Desde hace mucho tiempo una gran mayoría de los aficionados del Barça, y de la prensa local también, valoramos el fútbol artístico más que el puramente físico. Hablamos de la posesión del balón como un hecho determinante en el juego.

Hemos adoptado con naturalidad en nuestro vocabulario palabras como tiki-taka y rondo. Nos gusta más que el balón ruede por el césped como si fuera una bola en una mesa de billar y despreciamos aquellas jugadas en las que el balón es maltratado con un patadón.

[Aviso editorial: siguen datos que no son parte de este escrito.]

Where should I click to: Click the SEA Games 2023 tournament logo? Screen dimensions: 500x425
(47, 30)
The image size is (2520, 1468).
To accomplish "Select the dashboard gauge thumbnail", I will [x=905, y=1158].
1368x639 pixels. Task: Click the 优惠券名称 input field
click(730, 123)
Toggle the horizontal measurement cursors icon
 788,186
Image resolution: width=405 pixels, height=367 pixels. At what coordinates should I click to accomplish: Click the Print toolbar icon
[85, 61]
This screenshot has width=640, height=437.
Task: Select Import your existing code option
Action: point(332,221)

Y empezamos a amar las victorias logradas con exquisitez, que sabían a caviar y dejaban sabores aromáticos. Incluso hablábamos de una excelencia que nos hacía sentir felices de un equipo que era admirado por todo el mundo. Entonces el Barça convirtió la victoria en una rutina y el dar exhibiciones con un juego sublime en un rito. Eso sí que era para que el barcelonismo se sintiera orgulloso.

Perder nunca ha sido un orgullo para el culé. Y hacerlo contra el Real Madrid, menos. Y no debería ser excusa que el equipo esté en fase de adaptación a esa mezcla de jóvenes jugadores como mucho talento y veteranos en proceso de jubilación. El Barça es el Barça. Aplaudir una derrota, sentirse orgulloso de forzar una prórroga es más propio de equipos pequeños y no de clubs de prestigio.

El discurso ofrecido por el presidente Joan Laporta al vestuario y los abrazos a Xavi Hernández después de la derrota en la Supercopa decepcionaron a muchos aficionados que así lo manifestaron en las redes sociales. Hablar de un Barça reencontrado sonó a exageración y a falso, ideal para recordar aquello de “al socio no se le puede engañar” o aquello otro de “que no les embauquen”.